*Task description*
Your task is to retype, exactly and with nothing else, every line from the one containing "Viewport: 1116px width, 435px" to the end of the listing.

________________

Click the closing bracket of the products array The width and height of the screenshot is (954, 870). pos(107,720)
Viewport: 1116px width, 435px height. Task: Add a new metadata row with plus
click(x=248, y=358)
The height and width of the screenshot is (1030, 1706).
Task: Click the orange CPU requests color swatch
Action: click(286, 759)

________________

*Answer below*
Viewport: 1116px width, 435px height. Task: Add a new metadata row with plus
click(x=248, y=358)
The height and width of the screenshot is (1030, 1706).
Task: Click the orange CPU requests color swatch
Action: click(286, 759)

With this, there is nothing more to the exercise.